» Document segment
>> Begin

The IRS scandal sounds quite scandalous to citizens who are accustomed to believe that government must obey the laws and act with integrity. The scandal of the government wiretapping and hacking the email of journalists boggles the minds of people accustomed to think of journalists as the watchdog of government on behalf of the citizens. Attentive readers and listeners feel the hackles on the back of their necks rising in response that something not quite named that feels sinister and disturbing. The spectacle of a woman at the center of the IRS controversy declaring “I have done nothing wrong,” and then taking the fifth like a Mafia don makes people who live on Main Street nervous.
In the United States, we have until recently prided ourselves that our government was itself governed by law. The Constitution and the body of federal law applies as surely to our officials as it does to us. Until recently, people felt they did not need to fear the government, because the government was subject to the same law as everyone else. Stories about a federal agency targeted citizens who want to organize for charitable purposes or targeting journalists who want to get the facts behind the news they report daily are worrisome. Christians who have always suspected politics of being a dirty game feel justified in smugly saying “I told you so,” but there has not been any murmuring about one aspect of the situation that should be worrisome. They may not be well-informed about what happens in other countries. There are many countries around the world where churches are so highly regulated that even an unofficial prayer meeting is a legal infraction on the level of a charitable organization in the US trying to claim tax-exempt status without having qualified officially. In some countries, a Christian church that has actually registered can nevertheless be summarily shut down. A church that wants to be registered may feel that it has been singled out for attention due to unwarranted requests for additional forms and membership lists and copies of worship materials.

>> End

» Available data
>> Begin

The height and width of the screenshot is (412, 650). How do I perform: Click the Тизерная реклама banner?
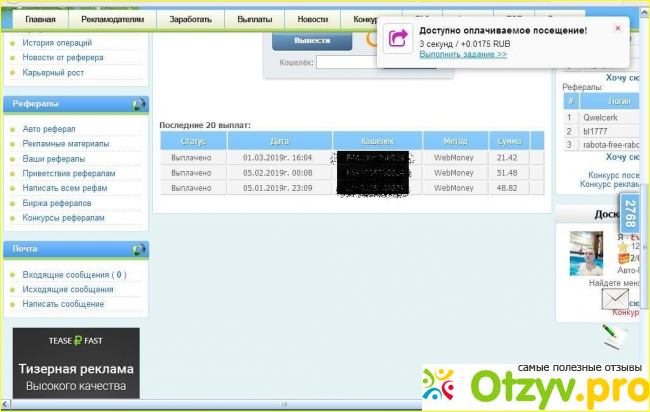click(x=76, y=363)
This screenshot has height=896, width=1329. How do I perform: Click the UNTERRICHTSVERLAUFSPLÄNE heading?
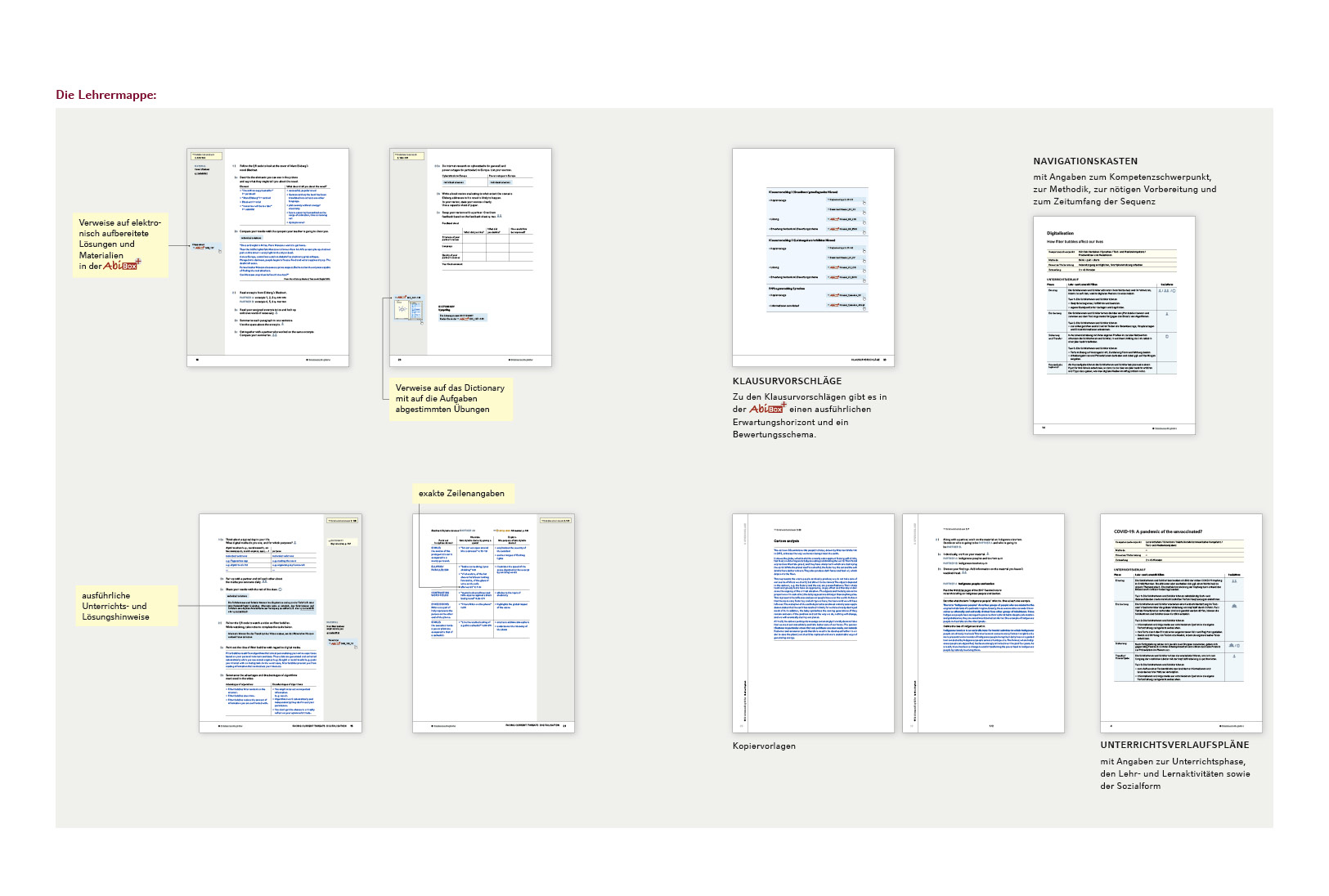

>> End

» What is expected
Quote the stretch of the IRS scandal text above from "The IRS scandal" through "Main Street nervous.".

» Worked solution
The IRS scandal sounds quite scandalous to citizens who are accustomed to believe that government must obey the laws and act with integrity. The scandal of the government wiretapping and hacking the email of journalists boggles the minds of people accustomed to think of journalists as the watchdog of government on behalf of the citizens. Attentive readers and listeners feel the hackles on the back of their necks rising in response that something not quite named that feels sinister and disturbing. The spectacle of a woman at the center of the IRS controversy declaring “I have done nothing wrong,” and then taking the fifth like a Mafia don makes people who live on Main Street nervous.